*Goals*:
A: In the account of the curate's conversion, what brought the curate to see and feel that he was a sinner?
B: From the account of the curate's conversion, transcribe the text between "The first I" and "with his soul.", inclusive.

*Passage shown*:
WAS at this time invited to preach in a church in Devonport, where it pleased the Lord to give blessing to His word. With this exception, my work was, generally speaking, confined to individual cases. I will give an account of a few which present the most instruction and interest.

The first I will mention is that of one of the curates of the church in which I was asked to preach. At this time he was preparing for confession, and his self-examination had brought him to see and feel that he was a sinner. Under this course of preparation, the preaching of the Gospel had much effect upon him, and he came to tell me of his state. I was able to show him from the Word of God that he was in a worse condition than he supposed—that actually, by nature, we are lost sinners now. Under the operation of the Holy Spirit he was brought to feel this also, and was very miserable.

One day, while officiating at a funeral, the Lord spoke peace to his soul; so great was his joy, that, he said, he

could scarcely refrain from shouting aloud in the middle of the service. After it was over he went about everywhere, telling of his conversion, and the Lord's dealings with his soul.

*Dataset content*:
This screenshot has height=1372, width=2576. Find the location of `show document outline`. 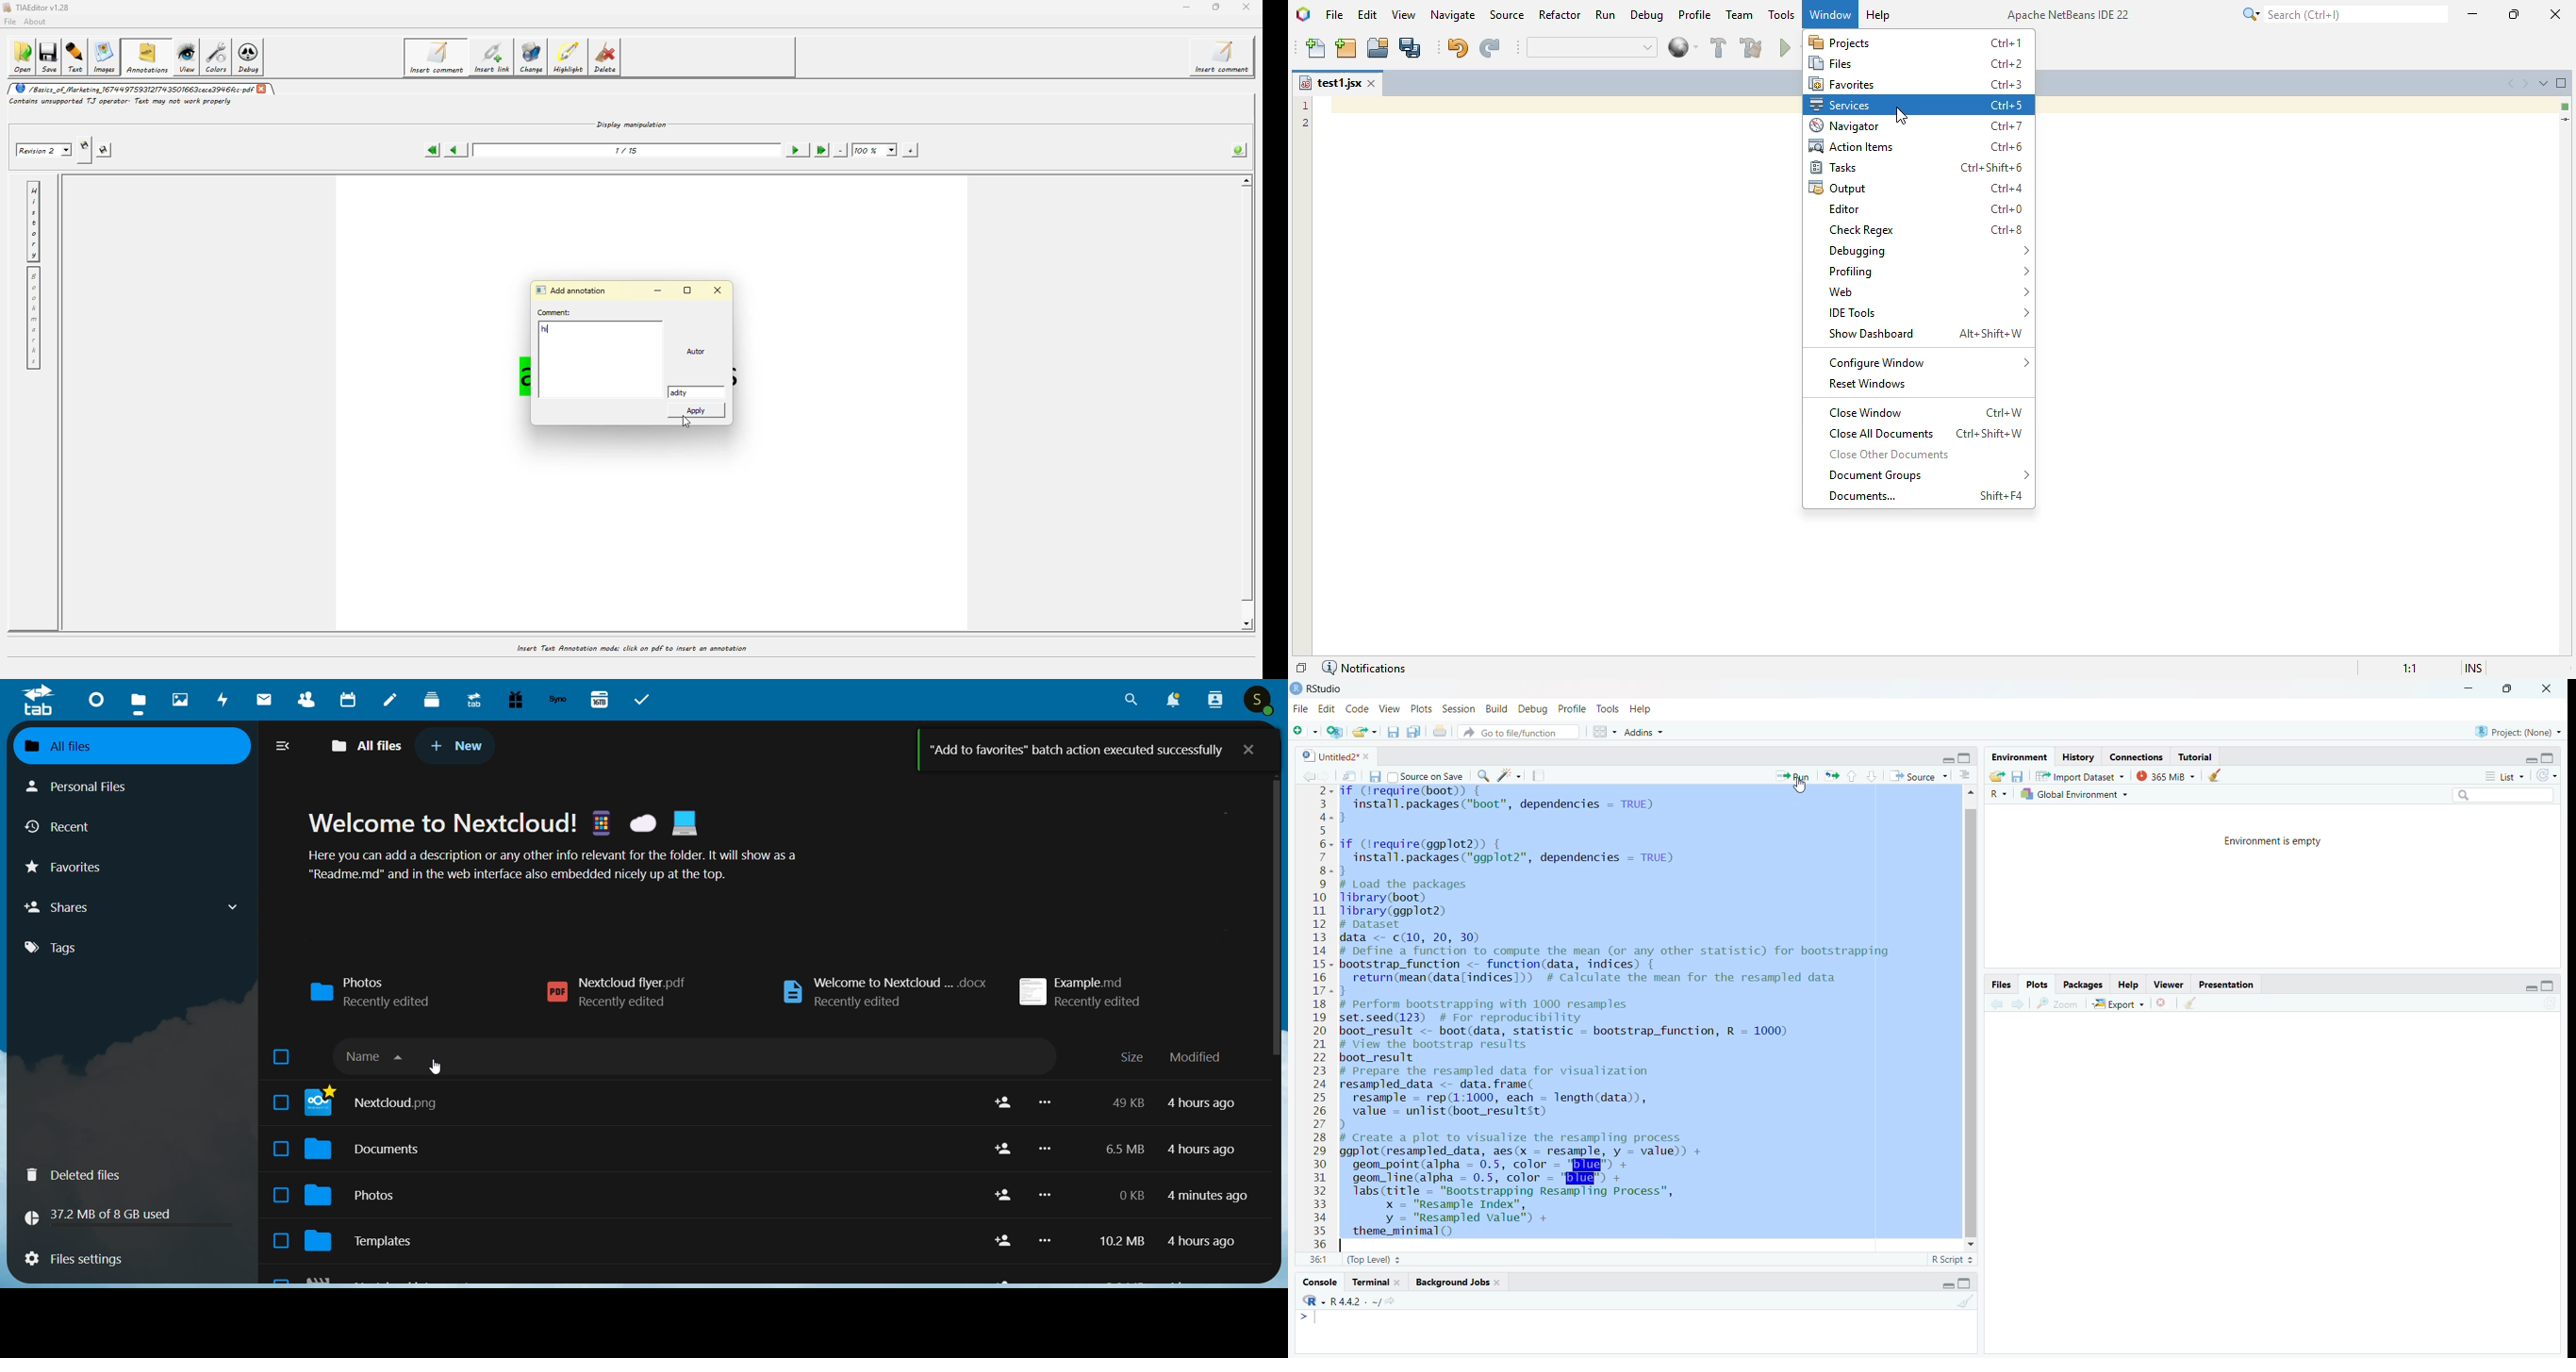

*Full answers*:
A: The curate was preparing for confession, and his self-examination during that preparation brought him to see and feel that he was a sinner.

B:
The first I will mention is that of one of the curates of the church in which I was asked to preach. At this time he was preparing for confession, and his self-examination had brought him to see and feel that he was a sinner. Under this course of preparation, the preaching of the Gospel had much effect upon him, and he came to tell me of his state. I was able to show him from the Word of God that he was in a worse condition than he supposed—that actually, by nature, we are lost sinners now. Under the operation of the Holy Spirit he was brought to feel this also, and was very miserable.

One day, while officiating at a funeral, the Lord spoke peace to his soul; so great was his joy, that, he said, he

could scarcely refrain from shouting aloud in the middle of the service. After it was over he went about everywhere, telling of his conversion, and the Lord's dealings with his soul.